Hardly anything to write home about. There’s a phenomenal quote from the first season of AMC’s Mad Men. The most important idea in advertising is ‘new.’ And the same holds true for gaming and esports. You can offer a repackaged game for the nth time, but you really shouldn’t be surprised if it fails to get off the ground.
The Blizzard Conundrum
There’s very little use in ending on a downer. Frankly, it’s still not time to abandon ship. Although to be fair, that point might not be as far off as some people think. A lot was showcased. The grunt of it looked great, if not even amazing. But between every good reveal and moment of brilliance, a bleak reality permeated throughout, filling in the gaps. After BlizzCon, we still don’t have a definitive Overwatch 2 release date to look forward to. And these renders and cinematics, breathtaking though they are, didn’t get our blood pumping precisely because they were giving us a glimpse at something so darn remote.

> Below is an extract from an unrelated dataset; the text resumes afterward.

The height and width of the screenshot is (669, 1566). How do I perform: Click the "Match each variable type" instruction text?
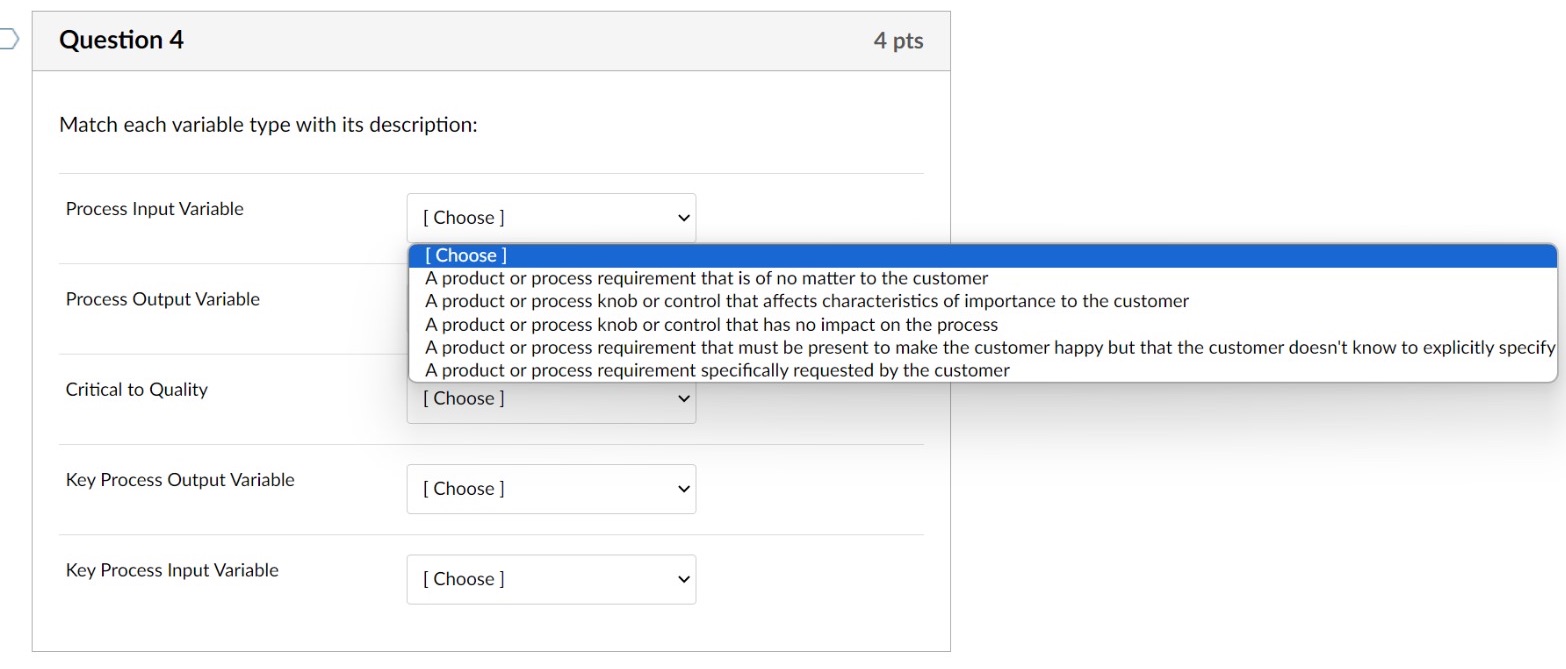click(268, 126)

Blizzard is hoping for yet another home run, but there’s a (very) good chance that they’re out of touch with their most dedicated playerbase. And, well, it wouldn’t be the first time. That’s why most people are worried. We’ve been here before. When push came to shove, Blizzard rarely made the correct call, for whatever reason. Fans and players can’t sustain this hype by themselves. Seeing how the sequel is still somewhat shrouded in mystery, it won’t get any better any time soon.
We’re still somewhat optimistic, but we’re running on reserve, and our optimism is a fairly scarce commodity by this point.